Nomofilachia: parola decisiva per i compiti della Cassazione. Lo “sguardo” sui ricorsi garantisce osservanza della legge, interpretazione uniforme e unità del diritto nazionale. Per Calamandrei, “coordinazione” tra funzione legislativa e giudiziaria, ereditata dal modello napoleonico.
Nella Relazione sull’Amministrazione della Giustizia, l’imperativo funzionale è, però, accompagnato dalla Presidente da termini evocativi: dimensione “circolare”, “dialogica” e “plurale”, quasi a volersi schermire dall’immenso potere esercitato.
Al fine di frenare il presunto progressivo slittamento verso un’inopinata “terza istanza” di merito e cavalcando grida di dolore sull’impossibilità di lavorare lanciate dagli stessi giudici, per l’esorbitante numero di cause con senza una loro massiccia selezione, l’attuale assetto della Cassazione penale è frutto di forze convergenti.

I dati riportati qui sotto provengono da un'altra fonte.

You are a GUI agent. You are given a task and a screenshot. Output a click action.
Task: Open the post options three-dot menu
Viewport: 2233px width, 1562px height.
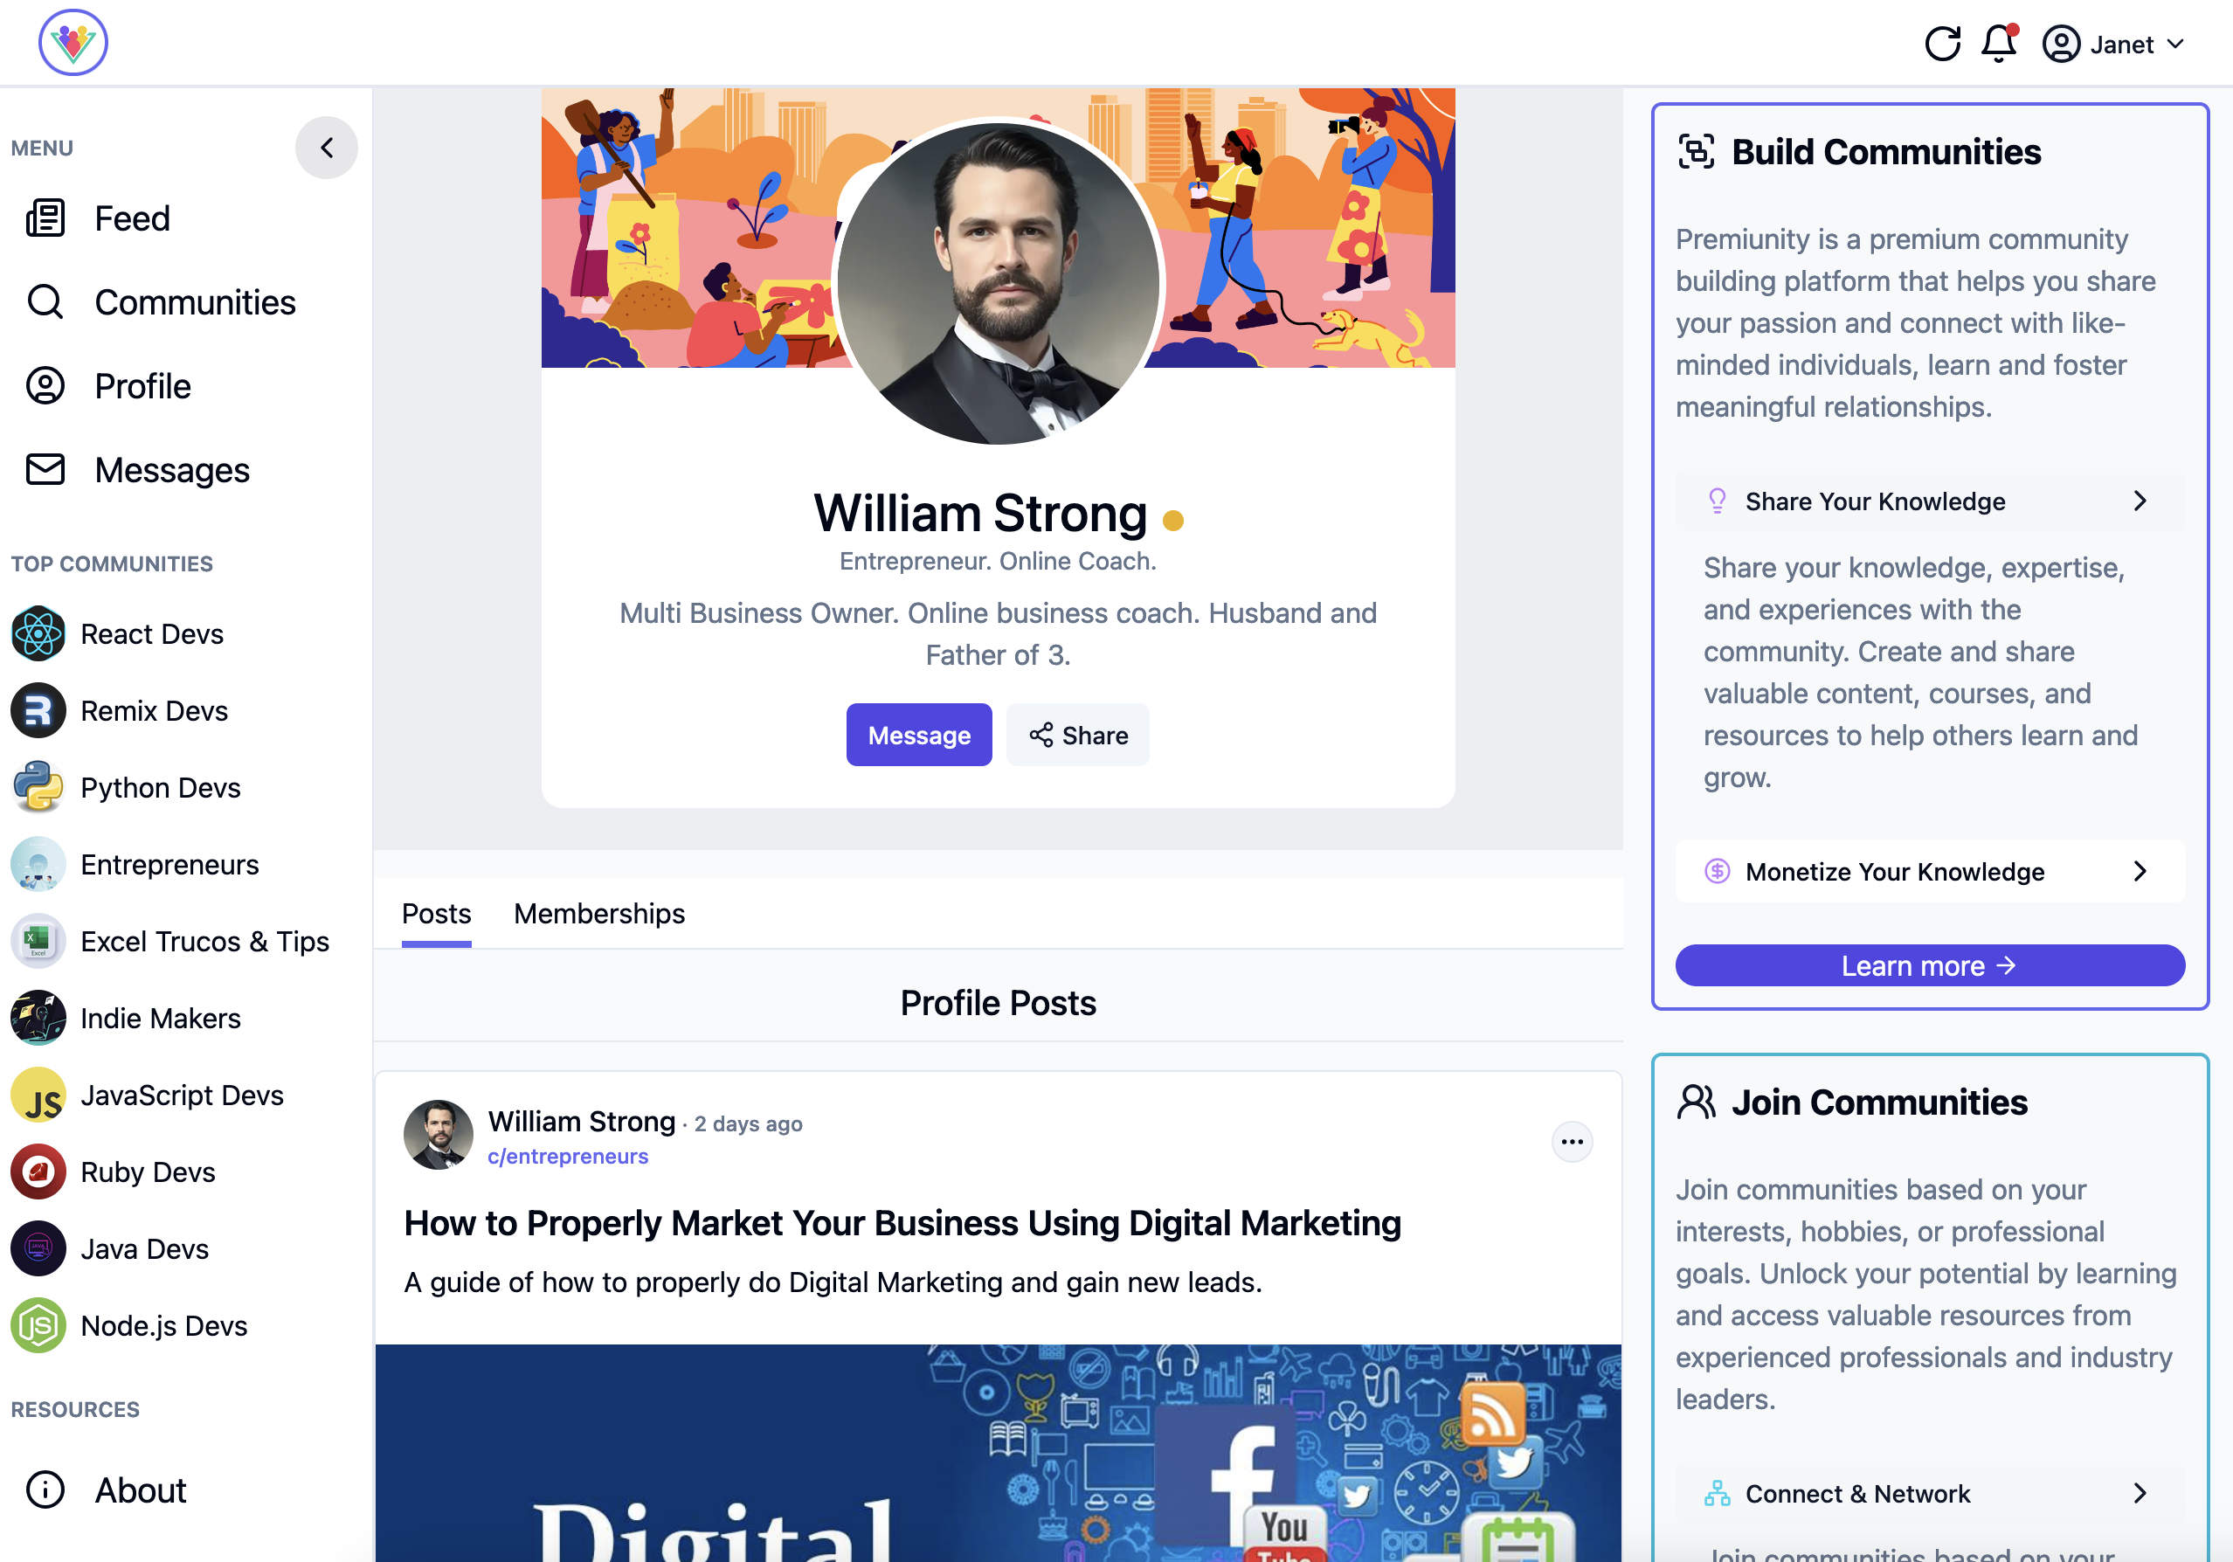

Innanzitutto, la progressiva erosione dell’area del controllo sulla motivazione dei provvedimenti, al fine di sigillare ogni “finestra sul fatto”, riducendo il controllo sul travisamento di fatti e prove da parte dei giudici di merito.
In secondo luogo, l’introduzione di uno spoglio preliminare che convoglia dinanzi ad una apposita sezione i ricorsi da fulminare con l’inammissibilità, mediante forme sempre più semplificate e meno garantite. Così da cestinare ben oltre la metà dei ricorsi, tanto che la citata Relazione rivendica la potenziata “attività di esame preliminare dei ricorsi, finalizzata ad individuare prontamente i ricorsi inammissibili o manifestamente infondati”.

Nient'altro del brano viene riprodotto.